## ACTION ITEM:
Everything from the line containing "Select the Zonas IFC item" to the last line of the data below should be copied word for word, and nothing else.

■ ■ ■

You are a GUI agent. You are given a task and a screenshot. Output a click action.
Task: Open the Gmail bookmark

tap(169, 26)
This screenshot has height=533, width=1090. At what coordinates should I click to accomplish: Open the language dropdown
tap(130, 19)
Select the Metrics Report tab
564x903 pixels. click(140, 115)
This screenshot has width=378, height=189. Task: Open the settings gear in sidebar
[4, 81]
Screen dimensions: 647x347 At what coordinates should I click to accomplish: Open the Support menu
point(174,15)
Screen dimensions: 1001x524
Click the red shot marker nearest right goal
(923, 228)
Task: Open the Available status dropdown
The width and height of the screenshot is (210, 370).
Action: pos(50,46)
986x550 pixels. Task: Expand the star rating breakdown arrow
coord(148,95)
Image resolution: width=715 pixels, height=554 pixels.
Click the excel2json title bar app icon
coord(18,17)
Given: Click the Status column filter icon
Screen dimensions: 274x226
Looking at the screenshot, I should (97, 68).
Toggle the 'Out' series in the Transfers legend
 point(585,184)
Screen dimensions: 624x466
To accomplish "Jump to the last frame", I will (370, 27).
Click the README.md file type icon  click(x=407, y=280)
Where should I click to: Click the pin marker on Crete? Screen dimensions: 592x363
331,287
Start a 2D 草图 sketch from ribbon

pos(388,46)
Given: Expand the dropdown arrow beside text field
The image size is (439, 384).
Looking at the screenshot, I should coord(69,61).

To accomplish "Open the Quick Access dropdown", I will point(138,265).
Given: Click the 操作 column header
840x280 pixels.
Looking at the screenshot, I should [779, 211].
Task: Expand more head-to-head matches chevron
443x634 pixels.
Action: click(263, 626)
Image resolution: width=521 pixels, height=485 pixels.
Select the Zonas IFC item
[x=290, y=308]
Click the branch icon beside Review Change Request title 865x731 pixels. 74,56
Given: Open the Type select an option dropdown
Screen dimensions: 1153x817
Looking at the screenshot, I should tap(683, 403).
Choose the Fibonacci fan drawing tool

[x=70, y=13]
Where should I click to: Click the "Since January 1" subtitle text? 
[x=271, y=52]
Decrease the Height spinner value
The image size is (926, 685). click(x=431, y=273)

■ ■ ■

## ANSWER SECTION:
Select the Zonas IFC item
[x=290, y=308]
Click the branch icon beside Review Change Request title 865x731 pixels. 74,56
Given: Open the Type select an option dropdown
Screen dimensions: 1153x817
Looking at the screenshot, I should tap(683, 403).
Choose the Fibonacci fan drawing tool

[x=70, y=13]
Where should I click to: Click the "Since January 1" subtitle text? 
[x=271, y=52]
Decrease the Height spinner value
The image size is (926, 685). click(x=431, y=273)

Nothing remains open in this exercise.